Of course, easier said than done.
I am in awe, almost shock, at how much is happening in AI and how much more is going to change. I really related to the part of the podcast episode where you and Ben are talking about the differences in perception of AI in China vs the US. I definitely fall into the fear zone but as I have slowly adopted some AI tools to help with my day to day, I am less fearful and pessimistic. From an investment perspective I totally agree that AI is a huge opportunity and think it’s so fortunate to be able to gain exposure through Fundrise’s offerings. I increased my investments three times this year. There’s lots more to come in AI that’s for sure.
I’ve been reading Financial Samurai for a while and It’s pretty cool that Fundrise is letting regular folks invest in some big-name AI startups like OpenAI and Anthropic without needing a huge amount of money. Getting access to these kinds of companies usually feels impossible unless you’re an insider or big institution.

==*==

• _What you should do_: Continue the reader comments on investing in AI through Fundrise, picking up after the last sentence.

• _Data block_:
==*==

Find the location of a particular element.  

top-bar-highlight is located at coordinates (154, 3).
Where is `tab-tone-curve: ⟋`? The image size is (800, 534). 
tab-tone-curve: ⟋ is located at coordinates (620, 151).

==*==

• _Output of the exercise_:
I also like how the fund mixes AI with real estate tech and data infrastructure. Seems like a smart way to spread out risk but still ride the AI wave. That said, I know AI investing isn’t a sure thing. There’s always going to be ups and downs, especially with new tech and potential regulations coming.
Thanks for sharing the interview!
Hey Sam,
Love your content and I’ve leaned a lot from your blog. I couldn’t t help but notice that off late you have been aggressively pushing Fundrise to your readers. Based on my experience and several others on the internet, the return on Fundrise real estate funds has been very disappointing. Will AI innovation fund be any different?
Nobody knows the future. But from everything I’m seeing, the momentum continues in AI and I want to seize the opportunity.
OpenAI, for example, is in talks to do a secondary at a $500 billion evaluation. I can’t believe it because they just finished doing a round of fundraising mainly from SoftBank for $40 billion at a $300 billion evaluation.
I just opened up a new Innovation Fund account earmarked for my children with an initial $26,000 investment. I’m going to contribute between $1,000-$5,000/month autodebit and build up the account over the next 5-10 years from my rental income. I should’ve done this back in 2023 as it’s hard to stay consistent.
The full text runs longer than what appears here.